Format the records below as a Markdown table with the columns Row and Line. Number each non-blank line in the Row column, put its text in the Line column, and leave out blank lines.

————

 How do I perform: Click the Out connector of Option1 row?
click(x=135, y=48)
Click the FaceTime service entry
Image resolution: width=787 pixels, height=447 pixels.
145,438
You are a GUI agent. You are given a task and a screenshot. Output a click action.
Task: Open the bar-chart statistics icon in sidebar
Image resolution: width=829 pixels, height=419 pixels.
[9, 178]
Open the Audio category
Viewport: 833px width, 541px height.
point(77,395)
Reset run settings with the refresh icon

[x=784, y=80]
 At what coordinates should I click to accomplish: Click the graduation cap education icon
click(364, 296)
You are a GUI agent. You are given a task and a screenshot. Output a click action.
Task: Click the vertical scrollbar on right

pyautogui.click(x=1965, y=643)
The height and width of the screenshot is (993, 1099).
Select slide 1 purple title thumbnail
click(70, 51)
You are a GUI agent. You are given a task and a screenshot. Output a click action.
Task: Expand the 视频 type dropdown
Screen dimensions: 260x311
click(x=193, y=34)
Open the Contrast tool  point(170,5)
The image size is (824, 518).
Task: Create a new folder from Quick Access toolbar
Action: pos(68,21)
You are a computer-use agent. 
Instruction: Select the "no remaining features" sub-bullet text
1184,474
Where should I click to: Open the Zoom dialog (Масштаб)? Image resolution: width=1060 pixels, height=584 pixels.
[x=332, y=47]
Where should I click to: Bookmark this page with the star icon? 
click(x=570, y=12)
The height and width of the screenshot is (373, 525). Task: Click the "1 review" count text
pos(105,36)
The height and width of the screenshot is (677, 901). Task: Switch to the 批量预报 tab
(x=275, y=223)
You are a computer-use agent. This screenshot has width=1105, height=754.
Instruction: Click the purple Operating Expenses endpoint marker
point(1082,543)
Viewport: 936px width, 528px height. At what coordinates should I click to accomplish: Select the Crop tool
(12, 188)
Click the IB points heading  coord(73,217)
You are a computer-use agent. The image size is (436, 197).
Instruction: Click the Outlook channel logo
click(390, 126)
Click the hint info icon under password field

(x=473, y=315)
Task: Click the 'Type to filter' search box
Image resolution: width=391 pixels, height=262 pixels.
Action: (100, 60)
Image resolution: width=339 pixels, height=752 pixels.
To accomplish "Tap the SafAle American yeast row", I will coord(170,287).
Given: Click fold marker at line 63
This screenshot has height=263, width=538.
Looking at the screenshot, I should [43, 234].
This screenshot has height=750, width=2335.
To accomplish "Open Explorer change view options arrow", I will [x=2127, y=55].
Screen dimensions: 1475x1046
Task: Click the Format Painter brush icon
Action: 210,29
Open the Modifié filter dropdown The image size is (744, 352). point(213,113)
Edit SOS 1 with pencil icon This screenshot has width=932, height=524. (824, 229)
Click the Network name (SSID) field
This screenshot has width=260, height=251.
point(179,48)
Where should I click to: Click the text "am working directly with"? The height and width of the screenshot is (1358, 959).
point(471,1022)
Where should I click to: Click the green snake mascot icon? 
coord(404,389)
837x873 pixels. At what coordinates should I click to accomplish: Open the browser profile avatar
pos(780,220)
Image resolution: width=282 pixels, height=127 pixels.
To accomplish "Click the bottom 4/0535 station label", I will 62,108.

————

* _Answer to this problem_:
| Row | Line |
|---|---|
| 1 |  How do I perform: Click the Out connector of Option1 row? |
| 2 | click(x=135, y=48) |
| 3 | Click the FaceTime service entry |
| 4 | Image resolution: width=787 pixels, height=447 pixels. |
| 5 | 145,438 |
| 6 | You are a GUI agent. You are given a task and a screenshot. Output a click action. |
| 7 | Task: Open the bar-chart statistics icon in sidebar |
| 8 | Image resolution: width=829 pixels, height=419 pixels. |
| 9 | [9, 178] |
| 10 | Open the Audio category |
| 11 | Viewport: 833px width, 541px height. |
| 12 | point(77,395) |
| 13 | Reset run settings with the refresh icon |
| 14 | [x=784, y=80] |
| 15 |  At what coordinates should I click to accomplish: Click the graduation cap education icon |
| 16 | click(364, 296) |
| 17 | You are a GUI agent. You are given a task and a screenshot. Output a click action. |
| 18 | Task: Click the vertical scrollbar on right |
| 19 | pyautogui.click(x=1965, y=643) |
| 20 | The height and width of the screenshot is (993, 1099). |
| 21 | Select slide 1 purple title thumbnail |
| 22 | click(70, 51) |
| 23 | You are a GUI agent. You are given a task and a screenshot. Output a click action. |
| 24 | Task: Expand the 视频 type dropdown |
| 25 | Screen dimensions: 260x311 |
| 26 | click(x=193, y=34) |
| 27 | Open the Contrast tool  point(170,5) |
| 28 | The image size is (824, 518). |
| 29 | Task: Create a new folder from Quick Access toolbar |
| 30 | Action: pos(68,21) |
| 31 | You are a computer-use agent.  |
| 32 | Instruction: Select the "no remaining features" sub-bullet text |
| 33 | 1184,474 |
| 34 | Where should I click to: Open the Zoom dialog (Масштаб)? Image resolution: width=1060 pixels, height=584 pixels. |
| 35 | [x=332, y=47] |
| 36 | Where should I click to: Bookmark this page with the star icon?  |
| 37 | click(x=570, y=12) |
| 38 | The height and width of the screenshot is (373, 525). Task: Click the "1 review" count text |
| 39 | pos(105,36) |
| 40 | The height and width of the screenshot is (677, 901). Task: Switch to the 批量预报 tab |
| 41 | (x=275, y=223) |
| 42 | You are a computer-use agent. This screenshot has width=1105, height=754. |
| 43 | Instruction: Click the purple Operating Expenses endpoint marker |
| 44 | point(1082,543) |
| 45 | Viewport: 936px width, 528px height. At what coordinates should I click to accomplish: Select the Crop tool |
| 46 | (12, 188) |
| 47 | Click the IB points heading  coord(73,217) |
| 48 | You are a computer-use agent. The image size is (436, 197). |
| 49 | Instruction: Click the Outlook channel logo |
| 50 | click(390, 126) |
| 51 | Click the hint info icon under password field |
| 52 | (x=473, y=315) |
| 53 | Task: Click the 'Type to filter' search box |
| 54 | Image resolution: width=391 pixels, height=262 pixels. |
| 55 | Action: (100, 60) |
| 56 | Image resolution: width=339 pixels, height=752 pixels. |
| 57 | To accomplish "Tap the SafAle American yeast row", I will coord(170,287). |
| 58 | Given: Click fold marker at line 63 |
| 59 | This screenshot has height=263, width=538. |
| 60 | Looking at the screenshot, I should [43, 234]. |
| 61 | This screenshot has height=750, width=2335. |
| 62 | To accomplish "Open Explorer change view options arrow", I will [x=2127, y=55]. |
| 63 | Screen dimensions: 1475x1046 |
| 64 | Task: Click the Format Painter brush icon |
| 65 | Action: 210,29 |
| 66 | Open the Modifié filter dropdown The image size is (744, 352). point(213,113) |
| 67 | Edit SOS 1 with pencil icon This screenshot has width=932, height=524. (824, 229) |
| 68 | Click the Network name (SSID) field |
| 69 | This screenshot has width=260, height=251. |
| 70 | point(179,48) |
| 71 | Where should I click to: Click the text "am working directly with"? The height and width of the screenshot is (1358, 959). |
| 72 | point(471,1022) |
| 73 | Where should I click to: Click the green snake mascot icon?  |
| 74 | coord(404,389) |
| 75 | 837x873 pixels. At what coordinates should I click to accomplish: Open the browser profile avatar |
| 76 | pos(780,220) |
| 77 | Image resolution: width=282 pixels, height=127 pixels. |
| 78 | To accomplish "Click the bottom 4/0535 station label", I will 62,108. |